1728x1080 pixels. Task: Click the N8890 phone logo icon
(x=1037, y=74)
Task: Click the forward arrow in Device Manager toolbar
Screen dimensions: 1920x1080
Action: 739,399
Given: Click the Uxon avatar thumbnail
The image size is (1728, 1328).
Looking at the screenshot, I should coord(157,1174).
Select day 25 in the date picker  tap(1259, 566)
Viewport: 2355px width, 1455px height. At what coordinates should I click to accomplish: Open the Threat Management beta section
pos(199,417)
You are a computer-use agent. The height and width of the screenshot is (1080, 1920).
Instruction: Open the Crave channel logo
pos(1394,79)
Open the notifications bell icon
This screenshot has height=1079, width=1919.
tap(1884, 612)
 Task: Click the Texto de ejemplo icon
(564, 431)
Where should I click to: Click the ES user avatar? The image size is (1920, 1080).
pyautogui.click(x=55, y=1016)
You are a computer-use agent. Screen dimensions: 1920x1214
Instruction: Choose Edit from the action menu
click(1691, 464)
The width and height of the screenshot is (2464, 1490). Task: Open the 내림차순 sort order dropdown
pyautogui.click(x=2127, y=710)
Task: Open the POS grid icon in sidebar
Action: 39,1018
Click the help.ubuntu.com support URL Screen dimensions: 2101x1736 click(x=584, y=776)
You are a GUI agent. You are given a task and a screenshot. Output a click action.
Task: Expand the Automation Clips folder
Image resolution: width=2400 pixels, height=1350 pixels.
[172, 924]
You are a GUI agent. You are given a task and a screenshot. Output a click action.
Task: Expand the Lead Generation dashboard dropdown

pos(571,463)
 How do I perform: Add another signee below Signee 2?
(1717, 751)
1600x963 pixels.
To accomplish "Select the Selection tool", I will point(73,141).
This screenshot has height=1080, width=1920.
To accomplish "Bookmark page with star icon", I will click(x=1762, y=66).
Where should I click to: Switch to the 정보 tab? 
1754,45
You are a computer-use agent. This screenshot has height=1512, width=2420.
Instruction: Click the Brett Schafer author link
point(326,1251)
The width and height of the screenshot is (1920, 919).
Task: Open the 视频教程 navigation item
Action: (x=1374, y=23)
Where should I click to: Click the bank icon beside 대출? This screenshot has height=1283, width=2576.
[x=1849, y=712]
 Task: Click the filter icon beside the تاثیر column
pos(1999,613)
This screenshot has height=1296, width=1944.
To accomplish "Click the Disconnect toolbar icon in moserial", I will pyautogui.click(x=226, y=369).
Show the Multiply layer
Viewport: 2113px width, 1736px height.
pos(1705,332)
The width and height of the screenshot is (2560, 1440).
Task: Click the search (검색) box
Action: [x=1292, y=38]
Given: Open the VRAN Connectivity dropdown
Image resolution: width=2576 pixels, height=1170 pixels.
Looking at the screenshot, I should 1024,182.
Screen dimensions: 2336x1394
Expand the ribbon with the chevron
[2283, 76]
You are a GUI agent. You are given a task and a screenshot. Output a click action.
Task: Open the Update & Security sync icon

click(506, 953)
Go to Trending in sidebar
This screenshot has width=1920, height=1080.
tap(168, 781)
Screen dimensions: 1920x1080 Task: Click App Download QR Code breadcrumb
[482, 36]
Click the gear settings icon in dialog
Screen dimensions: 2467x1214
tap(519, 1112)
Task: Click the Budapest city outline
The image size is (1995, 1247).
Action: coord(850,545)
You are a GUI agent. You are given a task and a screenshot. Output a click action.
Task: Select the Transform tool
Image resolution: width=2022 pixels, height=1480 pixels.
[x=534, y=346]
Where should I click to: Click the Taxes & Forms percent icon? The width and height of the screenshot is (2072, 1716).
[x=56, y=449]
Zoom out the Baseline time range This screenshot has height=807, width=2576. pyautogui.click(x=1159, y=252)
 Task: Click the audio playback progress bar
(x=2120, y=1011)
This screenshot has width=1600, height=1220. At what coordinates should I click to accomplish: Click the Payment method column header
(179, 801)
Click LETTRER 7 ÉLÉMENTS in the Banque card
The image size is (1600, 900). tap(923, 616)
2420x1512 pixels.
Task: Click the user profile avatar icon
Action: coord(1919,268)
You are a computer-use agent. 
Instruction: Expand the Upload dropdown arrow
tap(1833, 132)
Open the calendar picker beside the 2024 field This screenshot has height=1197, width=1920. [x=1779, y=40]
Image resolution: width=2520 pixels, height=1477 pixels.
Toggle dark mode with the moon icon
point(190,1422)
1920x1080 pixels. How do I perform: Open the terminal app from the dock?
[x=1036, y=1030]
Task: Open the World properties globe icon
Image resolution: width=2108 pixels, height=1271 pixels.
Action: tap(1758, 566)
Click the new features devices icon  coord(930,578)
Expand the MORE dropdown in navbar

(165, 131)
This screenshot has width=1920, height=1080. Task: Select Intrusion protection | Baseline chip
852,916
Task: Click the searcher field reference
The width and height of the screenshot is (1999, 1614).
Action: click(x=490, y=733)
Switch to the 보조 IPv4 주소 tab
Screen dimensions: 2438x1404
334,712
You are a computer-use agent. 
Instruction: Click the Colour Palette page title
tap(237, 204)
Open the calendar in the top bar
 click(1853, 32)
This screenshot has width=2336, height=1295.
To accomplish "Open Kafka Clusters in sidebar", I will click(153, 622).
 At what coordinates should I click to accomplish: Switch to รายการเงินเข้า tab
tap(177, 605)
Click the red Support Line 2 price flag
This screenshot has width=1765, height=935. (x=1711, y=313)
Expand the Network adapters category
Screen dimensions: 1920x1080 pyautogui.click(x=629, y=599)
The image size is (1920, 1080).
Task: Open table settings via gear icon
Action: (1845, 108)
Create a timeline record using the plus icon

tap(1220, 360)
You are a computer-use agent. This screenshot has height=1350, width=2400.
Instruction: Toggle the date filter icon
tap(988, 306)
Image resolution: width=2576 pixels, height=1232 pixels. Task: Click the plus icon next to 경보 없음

■ What is required ■
Going from the line that has "Screen dimensions: 2438x1404" through the last line of the entries, retype each line exactly as given and add nothing.

■ Task response ■
Screen dimensions: 2438x1404
334,712
You are a computer-use agent. 
Instruction: Click the Colour Palette page title
tap(237, 204)
Open the calendar in the top bar
 click(1853, 32)
This screenshot has width=2336, height=1295.
To accomplish "Open Kafka Clusters in sidebar", I will click(153, 622).
 At what coordinates should I click to accomplish: Switch to รายการเงินเข้า tab
tap(177, 605)
Click the red Support Line 2 price flag
This screenshot has width=1765, height=935. (x=1711, y=313)
Expand the Network adapters category
Screen dimensions: 1920x1080 pyautogui.click(x=629, y=599)
The image size is (1920, 1080).
Task: Open table settings via gear icon
Action: (1845, 108)
Create a timeline record using the plus icon

tap(1220, 360)
You are a computer-use agent. This screenshot has height=1350, width=2400.
Instruction: Toggle the date filter icon
tap(988, 306)
Image resolution: width=2576 pixels, height=1232 pixels. Task: Click the plus icon next to 경보 없음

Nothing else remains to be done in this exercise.